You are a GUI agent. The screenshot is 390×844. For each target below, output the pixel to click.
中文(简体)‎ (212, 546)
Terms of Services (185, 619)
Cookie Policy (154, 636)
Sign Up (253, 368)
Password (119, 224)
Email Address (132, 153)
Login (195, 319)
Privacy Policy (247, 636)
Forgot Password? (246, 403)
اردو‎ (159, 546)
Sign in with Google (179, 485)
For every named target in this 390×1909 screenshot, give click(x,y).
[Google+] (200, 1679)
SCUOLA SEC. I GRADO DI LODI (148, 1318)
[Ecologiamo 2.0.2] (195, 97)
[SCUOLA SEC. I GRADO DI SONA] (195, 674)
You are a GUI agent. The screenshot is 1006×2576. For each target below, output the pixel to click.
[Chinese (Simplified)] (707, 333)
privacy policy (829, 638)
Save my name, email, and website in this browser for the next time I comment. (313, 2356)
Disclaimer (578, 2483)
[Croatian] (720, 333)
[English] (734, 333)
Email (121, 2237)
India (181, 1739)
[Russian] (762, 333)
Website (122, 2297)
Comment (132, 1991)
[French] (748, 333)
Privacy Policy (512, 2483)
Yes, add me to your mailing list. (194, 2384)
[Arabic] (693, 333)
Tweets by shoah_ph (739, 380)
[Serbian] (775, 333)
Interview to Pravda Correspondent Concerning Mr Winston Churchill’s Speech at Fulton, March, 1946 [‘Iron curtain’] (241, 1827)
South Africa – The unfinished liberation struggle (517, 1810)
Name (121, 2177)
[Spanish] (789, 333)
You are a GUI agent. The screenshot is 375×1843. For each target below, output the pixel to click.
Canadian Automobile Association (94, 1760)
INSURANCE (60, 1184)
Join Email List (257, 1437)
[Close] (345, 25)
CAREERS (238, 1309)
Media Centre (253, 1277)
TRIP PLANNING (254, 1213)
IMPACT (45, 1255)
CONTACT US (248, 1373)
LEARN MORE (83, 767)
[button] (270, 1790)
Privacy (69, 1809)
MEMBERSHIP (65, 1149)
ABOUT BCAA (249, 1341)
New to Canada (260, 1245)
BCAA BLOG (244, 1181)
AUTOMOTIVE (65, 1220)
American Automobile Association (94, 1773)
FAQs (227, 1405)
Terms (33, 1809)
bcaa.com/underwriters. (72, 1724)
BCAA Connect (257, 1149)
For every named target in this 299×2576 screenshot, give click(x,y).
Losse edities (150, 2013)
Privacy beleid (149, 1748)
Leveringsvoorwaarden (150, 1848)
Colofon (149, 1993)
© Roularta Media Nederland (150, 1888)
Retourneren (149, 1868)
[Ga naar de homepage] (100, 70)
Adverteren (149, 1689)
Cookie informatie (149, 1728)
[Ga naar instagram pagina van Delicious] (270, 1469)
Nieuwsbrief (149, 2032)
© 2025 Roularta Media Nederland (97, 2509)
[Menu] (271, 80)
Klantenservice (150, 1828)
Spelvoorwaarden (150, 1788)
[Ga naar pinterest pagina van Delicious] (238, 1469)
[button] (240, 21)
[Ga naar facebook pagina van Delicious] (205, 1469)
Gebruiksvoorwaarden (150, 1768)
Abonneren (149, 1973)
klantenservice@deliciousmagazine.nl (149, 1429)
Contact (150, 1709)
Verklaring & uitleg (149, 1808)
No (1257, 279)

★ ★ ★ ★

### Task to complete
Return only the number of lines in the entries that contain the string "below".

### Response to the task
3